(Dataset entries)
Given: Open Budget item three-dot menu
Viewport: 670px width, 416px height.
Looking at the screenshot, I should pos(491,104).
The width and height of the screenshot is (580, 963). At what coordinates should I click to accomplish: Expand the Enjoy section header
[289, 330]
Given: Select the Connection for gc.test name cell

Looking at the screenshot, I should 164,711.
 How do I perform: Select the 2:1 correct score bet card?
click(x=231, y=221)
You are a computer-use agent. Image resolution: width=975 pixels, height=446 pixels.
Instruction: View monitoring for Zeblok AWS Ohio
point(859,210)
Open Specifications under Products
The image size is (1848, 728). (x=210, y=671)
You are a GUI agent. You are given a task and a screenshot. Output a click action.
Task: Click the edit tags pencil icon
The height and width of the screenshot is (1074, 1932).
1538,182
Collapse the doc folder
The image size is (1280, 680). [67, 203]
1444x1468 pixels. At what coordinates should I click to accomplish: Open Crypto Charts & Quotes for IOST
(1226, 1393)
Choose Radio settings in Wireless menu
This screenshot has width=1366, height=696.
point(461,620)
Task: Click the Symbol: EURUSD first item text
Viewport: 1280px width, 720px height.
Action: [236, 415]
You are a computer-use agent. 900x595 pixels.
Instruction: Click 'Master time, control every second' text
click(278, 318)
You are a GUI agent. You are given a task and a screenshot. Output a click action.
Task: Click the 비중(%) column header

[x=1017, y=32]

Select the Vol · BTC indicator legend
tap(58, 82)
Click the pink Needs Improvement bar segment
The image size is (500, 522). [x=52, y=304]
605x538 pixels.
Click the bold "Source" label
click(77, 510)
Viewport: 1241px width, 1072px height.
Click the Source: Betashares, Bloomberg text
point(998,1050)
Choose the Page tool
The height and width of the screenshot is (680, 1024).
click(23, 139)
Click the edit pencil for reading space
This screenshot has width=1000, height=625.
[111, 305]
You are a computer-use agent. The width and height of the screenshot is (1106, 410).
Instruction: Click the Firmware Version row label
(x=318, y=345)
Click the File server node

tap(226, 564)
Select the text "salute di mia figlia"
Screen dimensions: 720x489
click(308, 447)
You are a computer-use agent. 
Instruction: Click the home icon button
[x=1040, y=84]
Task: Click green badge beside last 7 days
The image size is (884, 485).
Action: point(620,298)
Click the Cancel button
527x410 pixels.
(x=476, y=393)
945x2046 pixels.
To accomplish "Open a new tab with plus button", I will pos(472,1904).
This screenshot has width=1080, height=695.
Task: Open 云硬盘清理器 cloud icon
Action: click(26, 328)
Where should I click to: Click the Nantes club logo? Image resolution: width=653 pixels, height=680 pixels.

- _Work instruction_:
Reproduce the lines above. Leave each one as it is.

- _Answer box_:
Given: Open Budget item three-dot menu
Viewport: 670px width, 416px height.
Looking at the screenshot, I should pos(491,104).
The width and height of the screenshot is (580, 963). At what coordinates should I click to accomplish: Expand the Enjoy section header
[289, 330]
Given: Select the Connection for gc.test name cell

Looking at the screenshot, I should 164,711.
 How do I perform: Select the 2:1 correct score bet card?
click(x=231, y=221)
You are a computer-use agent. Image resolution: width=975 pixels, height=446 pixels.
Instruction: View monitoring for Zeblok AWS Ohio
point(859,210)
Open Specifications under Products
The image size is (1848, 728). (x=210, y=671)
You are a GUI agent. You are given a task and a screenshot. Output a click action.
Task: Click the edit tags pencil icon
The height and width of the screenshot is (1074, 1932).
1538,182
Collapse the doc folder
The image size is (1280, 680). [67, 203]
1444x1468 pixels. At what coordinates should I click to accomplish: Open Crypto Charts & Quotes for IOST
(1226, 1393)
Choose Radio settings in Wireless menu
This screenshot has width=1366, height=696.
point(461,620)
Task: Click the Symbol: EURUSD first item text
Viewport: 1280px width, 720px height.
Action: [236, 415]
You are a computer-use agent. 900x595 pixels.
Instruction: Click 'Master time, control every second' text
click(278, 318)
You are a GUI agent. You are given a task and a screenshot. Output a click action.
Task: Click the 비중(%) column header

[x=1017, y=32]

Select the Vol · BTC indicator legend
tap(58, 82)
Click the pink Needs Improvement bar segment
The image size is (500, 522). [x=52, y=304]
605x538 pixels.
Click the bold "Source" label
click(77, 510)
Viewport: 1241px width, 1072px height.
Click the Source: Betashares, Bloomberg text
point(998,1050)
Choose the Page tool
The height and width of the screenshot is (680, 1024).
click(23, 139)
Click the edit pencil for reading space
This screenshot has width=1000, height=625.
[111, 305]
You are a computer-use agent. The width and height of the screenshot is (1106, 410).
Instruction: Click the Firmware Version row label
(x=318, y=345)
Click the File server node

tap(226, 564)
Select the text "salute di mia figlia"
Screen dimensions: 720x489
click(308, 447)
You are a computer-use agent. 
Instruction: Click the home icon button
[x=1040, y=84]
Task: Click green badge beside last 7 days
The image size is (884, 485).
Action: point(620,298)
Click the Cancel button
527x410 pixels.
(x=476, y=393)
945x2046 pixels.
To accomplish "Open a new tab with plus button", I will pos(472,1904).
This screenshot has width=1080, height=695.
Task: Open 云硬盘清理器 cloud icon
Action: click(26, 328)
Where should I click to: Click the Nantes club logo? Image resolution: width=653 pixels, height=680 pixels.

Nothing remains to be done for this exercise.